WHAT YOU WILL DO:
1 > List each line in the listing that contains the string "dimensions", copying the lines as they appear. Case counts, so match capitalization exactly.
2 > Pick up the account of the making of the album Everything Is Music and continue it from its last sentence.

Engineer Steve Collins began recording the album in 2010 at Troubadour Studios in Lockhart, TX. Riggio described Everything Is Music as not bound by a deliberate concept but, rather, indicative of the band’s evolution into an even more collaborative entity since their previous recording, 2003’s Republic of Love. Atash perceives it as a fitting document for exposing different audiences to their music, but also as an inevitable compromise that cannot quite harness the energy of their live sets. As Riggio put it,

Any recording is always a compromise. I’ve never had a recording that I’ve done where I’ve been 100% happy with everything. I think it’s a great recording, and I’m glad it’s getting good reviews. But there were things I wanted to put on the recording that I wasn’t able to, and I know the same is true for Mohammad. […] [But] making an album is all about stopping…at some point saying, “Now we have to stop…if we want to put something out.” For us, music never stops, so it’s really hard for us to do that, which is why it probably took us awhile [to finish Everything Is Music] [laughs].

The band began by recording whatever came to mind as they jammed together. From those exploratory sessions, they identified a group of songs for which they recorded tracks that summer. Some of the material recorded at Troubadour got erased by accident; for Riggio, however, that experience encapsulates the philosophy behind the album: “Don’t try to save this song because, if you believe in the fountain, then you’ll never be thirsty.”

Other potentially derailing circumstances ensued. A guitarist decided to move back to France without telling his bandmates that he was not planning on returning to the States. Indrajit Banerjee had to travel to India to address visa issues; when he returned, Collins had left Austin to tour with his own band. Atash resumed recording with a new engineer, Randall Squires, at a studio called The Still in southwest Austin, and completed the majority of the album there in a three-year period. Guest artist contributions were recorded last and wherever convenient: for instance, Dylan Jones recorded visiting Uzbek drummer Abbos Kosimov at home, and John Moon captured the sound of the boys’ choir Les Petits Chanteurs from his hotel room in Haiti with a small digital recorder. Despite these complications, the album was released on the Ars Mundi label on March 25th of this year to widespread acclaim for its organic integration of a multitude of musical influences, modeling a peaceful and productive co-existence of diverse cultural traditions.

RECORDS SHOWN:
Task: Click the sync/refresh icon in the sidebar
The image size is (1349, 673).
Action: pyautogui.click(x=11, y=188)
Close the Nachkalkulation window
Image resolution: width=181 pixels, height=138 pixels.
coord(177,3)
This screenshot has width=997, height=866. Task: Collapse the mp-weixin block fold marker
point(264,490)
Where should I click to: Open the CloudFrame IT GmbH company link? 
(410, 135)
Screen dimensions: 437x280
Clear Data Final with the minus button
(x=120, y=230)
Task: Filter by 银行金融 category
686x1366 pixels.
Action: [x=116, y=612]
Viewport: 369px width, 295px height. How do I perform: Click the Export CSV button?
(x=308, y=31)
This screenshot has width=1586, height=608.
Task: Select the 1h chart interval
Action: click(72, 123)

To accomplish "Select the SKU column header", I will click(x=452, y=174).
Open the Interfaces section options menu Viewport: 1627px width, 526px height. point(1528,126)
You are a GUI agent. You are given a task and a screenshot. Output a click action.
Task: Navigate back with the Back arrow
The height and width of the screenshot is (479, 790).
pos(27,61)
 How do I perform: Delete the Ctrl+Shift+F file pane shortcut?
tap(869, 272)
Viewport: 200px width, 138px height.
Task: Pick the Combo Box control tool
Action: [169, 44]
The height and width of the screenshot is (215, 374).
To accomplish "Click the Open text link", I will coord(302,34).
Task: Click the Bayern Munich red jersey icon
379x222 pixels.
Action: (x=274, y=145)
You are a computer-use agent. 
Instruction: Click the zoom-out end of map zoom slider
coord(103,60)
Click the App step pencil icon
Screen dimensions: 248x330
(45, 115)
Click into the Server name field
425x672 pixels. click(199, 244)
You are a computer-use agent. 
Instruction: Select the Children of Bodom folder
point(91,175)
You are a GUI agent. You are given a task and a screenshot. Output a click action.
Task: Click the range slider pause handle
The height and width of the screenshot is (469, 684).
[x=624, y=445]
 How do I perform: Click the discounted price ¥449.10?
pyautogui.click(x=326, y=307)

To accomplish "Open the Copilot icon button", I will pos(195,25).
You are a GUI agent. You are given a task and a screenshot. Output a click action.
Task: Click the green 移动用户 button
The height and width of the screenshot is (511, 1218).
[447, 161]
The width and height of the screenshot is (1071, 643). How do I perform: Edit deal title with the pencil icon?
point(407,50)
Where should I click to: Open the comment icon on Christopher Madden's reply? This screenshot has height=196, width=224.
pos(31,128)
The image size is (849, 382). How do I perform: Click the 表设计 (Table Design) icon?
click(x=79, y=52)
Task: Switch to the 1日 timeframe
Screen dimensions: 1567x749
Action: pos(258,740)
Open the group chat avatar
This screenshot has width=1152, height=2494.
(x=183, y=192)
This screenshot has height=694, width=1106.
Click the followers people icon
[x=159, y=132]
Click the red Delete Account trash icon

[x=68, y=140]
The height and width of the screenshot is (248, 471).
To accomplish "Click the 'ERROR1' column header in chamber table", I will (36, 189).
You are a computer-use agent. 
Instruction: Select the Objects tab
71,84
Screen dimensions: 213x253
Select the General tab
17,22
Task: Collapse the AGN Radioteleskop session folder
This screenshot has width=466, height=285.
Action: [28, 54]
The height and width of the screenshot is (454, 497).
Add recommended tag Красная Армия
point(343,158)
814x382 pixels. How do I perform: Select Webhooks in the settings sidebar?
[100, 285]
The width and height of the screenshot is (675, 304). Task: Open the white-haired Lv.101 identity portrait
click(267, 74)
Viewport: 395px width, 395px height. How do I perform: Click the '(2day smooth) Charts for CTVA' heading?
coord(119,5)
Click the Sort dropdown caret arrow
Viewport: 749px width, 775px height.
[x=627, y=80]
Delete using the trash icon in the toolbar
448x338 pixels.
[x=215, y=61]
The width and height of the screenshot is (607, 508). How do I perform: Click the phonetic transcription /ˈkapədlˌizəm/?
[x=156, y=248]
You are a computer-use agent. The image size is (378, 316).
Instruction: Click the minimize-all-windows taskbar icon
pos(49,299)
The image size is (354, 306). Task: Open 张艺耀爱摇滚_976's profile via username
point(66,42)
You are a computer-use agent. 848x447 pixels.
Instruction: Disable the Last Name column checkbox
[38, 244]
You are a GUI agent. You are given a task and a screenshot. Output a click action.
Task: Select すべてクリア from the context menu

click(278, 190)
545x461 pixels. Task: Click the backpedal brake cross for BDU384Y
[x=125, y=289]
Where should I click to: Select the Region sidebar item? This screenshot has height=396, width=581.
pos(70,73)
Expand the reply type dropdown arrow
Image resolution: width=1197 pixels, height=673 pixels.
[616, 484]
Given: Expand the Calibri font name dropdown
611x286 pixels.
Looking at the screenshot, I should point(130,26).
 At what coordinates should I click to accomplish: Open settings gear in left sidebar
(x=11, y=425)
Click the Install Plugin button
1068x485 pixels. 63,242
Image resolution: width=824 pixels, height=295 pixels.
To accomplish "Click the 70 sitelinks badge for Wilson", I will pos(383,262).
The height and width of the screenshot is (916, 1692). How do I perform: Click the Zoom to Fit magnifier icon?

EXPECTED ANSWERS:
1 >
Screen dimensions: 437x280
Screen dimensions: 248x330
Screen dimensions: 1567x749
Screen dimensions: 213x253

2 >
The album title was taken from a line in a poem by the renowned thirteenth-century Sufi mystic Jalāl ad-Dīn Muhammad Rūmī that Firoozi likes to recite in English whenever Atash reaches a climactic moment in performance: “We have fallen into the place where everything is music.”

Sustainability

Beginning in 2001, the band explored novel ways of procuring gigs that have proven vital to their longevity. Riggio told me about a visit to UT in 1993 by a Ghanaian royal drumming-and-dance ensemble subsidized by the university. While in town, the group “drummed up” publicity for their shows by unexpectedly performing in random locales “flash mob” style. The tactic proved highly effective, so Riggio applied it to Atash performances in Taiwan. The band performed on the bus from the airport, and everywhere they could after that; by the end of the tour, their shows were sold-out. Subsequently, they played at farmers’ markets and on the beach while touring Hawai’i. In Santa Monica, CA, they obtained a permit to perform on the 3rd Street Promenade, close to the famous Santa Monica Pier. Riggio explained that the success of these events lies with their ability to unify people as participants in something special at a particular place and time.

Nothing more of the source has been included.